紫外線照射による動脈硬化抑制効果の検討

佐々木 直人 准教授
我が国では4人に1人が動脈硬化を基盤として発症する疾患(心疾患や脳血管疾患)により死亡しており、その発症機序の解明及び有効な治療・予防法の開発が切に望まれています。動脈硬化の発症・進展において、病的な免疫応答によって引起こされる慢性炎症の関与が明らかにされていますが、臨床の現場において、免疫バランスを調節することによる治療・予防法はいまだ確立されていません。紫外線B波(UVB)は免疫調節作用を有し、皮膚疾患の治療に有効であることが知られています。今回、私たちは皮膚へのUVB照射を行うことで病的な炎症・免疫応答を抑制し、動脈硬化の進展を抑制できることを見いだしました。これらの研究成果に対し、第39回日本光医学・光生物学会奨励賞を受賞いたしました。
本研究は、神戸大学大学院医学研究科 皮膚科学分野(錦織千佳子教授、福永淳講師)、神戸大学大学院医学研究科 循環器内科学分野(平田健一教授、山下智也准教授)と共同で行われました。
第39回日本光医学・光生物学会奨励賞
タイトル:「紫外線照射による動脈硬化抑制効果の検討」
動脈硬化への免疫の関与
動脈硬化の発症・進展にマクロファージや樹状細胞などによる自然免疫応答や、T細胞を中心とする獲得免疫応答が関与することが明らかにされています。T細胞には、炎症惹起性のエフェクターT細胞と炎症抑制性の制御性T細胞(Regulatory T cell:Treg)が存在することが知られています。Tregは自己免疫疾患の発症抑制に必須の役割を果たすリンパ球として発見されましたが、近年、動脈硬化の発症・進展の抑制にも重要な役割を果たすことが分かってきました。Tregを介した免疫応答を増強させたり、エフェクターT細胞を介した免疫応答を抑制したりすることにより、病的な炎症・免疫応答を抑制することで、動脈硬化の進展を抑制できる可能性が示唆されています。

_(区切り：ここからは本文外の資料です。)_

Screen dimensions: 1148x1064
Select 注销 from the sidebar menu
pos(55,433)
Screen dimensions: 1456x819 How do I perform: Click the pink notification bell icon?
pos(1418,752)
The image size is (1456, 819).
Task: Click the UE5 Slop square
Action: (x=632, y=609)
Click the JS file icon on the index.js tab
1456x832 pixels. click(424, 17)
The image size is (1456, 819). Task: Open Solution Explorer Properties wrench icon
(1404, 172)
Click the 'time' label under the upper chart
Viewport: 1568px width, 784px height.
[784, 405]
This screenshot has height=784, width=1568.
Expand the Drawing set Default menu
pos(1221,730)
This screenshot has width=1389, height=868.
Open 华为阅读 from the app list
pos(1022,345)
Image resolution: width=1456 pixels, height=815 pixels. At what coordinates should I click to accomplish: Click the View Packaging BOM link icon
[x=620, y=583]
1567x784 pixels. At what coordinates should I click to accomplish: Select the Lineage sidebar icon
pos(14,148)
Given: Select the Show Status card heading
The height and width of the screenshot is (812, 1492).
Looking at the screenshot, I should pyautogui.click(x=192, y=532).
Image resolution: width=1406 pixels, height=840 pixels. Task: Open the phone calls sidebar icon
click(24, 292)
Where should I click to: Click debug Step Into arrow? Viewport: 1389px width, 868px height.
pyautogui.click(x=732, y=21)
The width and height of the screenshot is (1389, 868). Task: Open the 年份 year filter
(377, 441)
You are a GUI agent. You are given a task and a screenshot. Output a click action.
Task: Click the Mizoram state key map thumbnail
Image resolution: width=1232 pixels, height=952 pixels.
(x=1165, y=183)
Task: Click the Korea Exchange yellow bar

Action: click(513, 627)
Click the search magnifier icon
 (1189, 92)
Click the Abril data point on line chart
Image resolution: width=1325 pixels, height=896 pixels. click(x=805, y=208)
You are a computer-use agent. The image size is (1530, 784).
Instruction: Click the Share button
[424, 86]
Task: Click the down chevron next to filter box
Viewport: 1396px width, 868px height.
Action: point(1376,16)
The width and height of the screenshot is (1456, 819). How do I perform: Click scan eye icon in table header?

サイトカインや抗体医薬の投与によりこれらのT細胞の免疫バランスを調整することで、動脈硬化性疾患の病態を改善できる可能性が報告されています。しかし、その副作用やコストを考えると、長い治療期間を要する心血管疾患に対しての治療薬として使用することは難しいと思われます。

今回明らかにしたこと:紫外線照射により動脈硬化を抑制できる
UVBは免疫調節作用を有し、乾癬(かんせん)やアトピー性皮膚炎など、皮膚疾患の病態の改善に有効であることが示されており、その治療法として確立されています。UVB照射により、皮膚局所だけでなく全身の免疫バランスも調整できる可能性が示唆されています。そこで私たちは、病的な免疫応答を抑制する方法としてUVB照射に着目し、動脈硬化の進展に対する抑制効果・機序について検討しました。マウスの皮膚にUVB照射を行うことで、全身のリンパ組織におけるTregの増加に伴って病的な炎症・免疫応答が抑制され、動脈硬化性プラークや腹部大動脈瘤の形成が抑制されることを明らかにしました。皮膚の抗原提示細胞であるランゲルハンス細胞は、皮膚における外界からの刺激を全身に伝える仲介役として近年注目されています。ランゲルハンス細胞欠損マウスを用いた検討により、UVB照射によるTregの増加や炎症・免疫応答の抑制、動脈硬化の進展の抑制において、この細胞が重要な役割を果たすことを明らかにしました。私たちは、「皮膚から動脈硬化を予防する」という全く新しい概念を提唱することができました。

まとめ
UVB療法は、経済的負担が少なく比較的安全な治療法として皮膚科領域で臨床応用されています。近年、動脈硬化性疾患に対する治療は医療経済を圧迫していますが、UVB照射による治療は経済的負担の少ない治療法として期待されます。今後、病態改善の詳細な機序を解明し、効果的かつ副作用を最小限に抑えた照射条件を見いだすことにより、動脈硬化性疾患の新規治療法としての臨床応用を目標として研究を進めていきたいと考えています。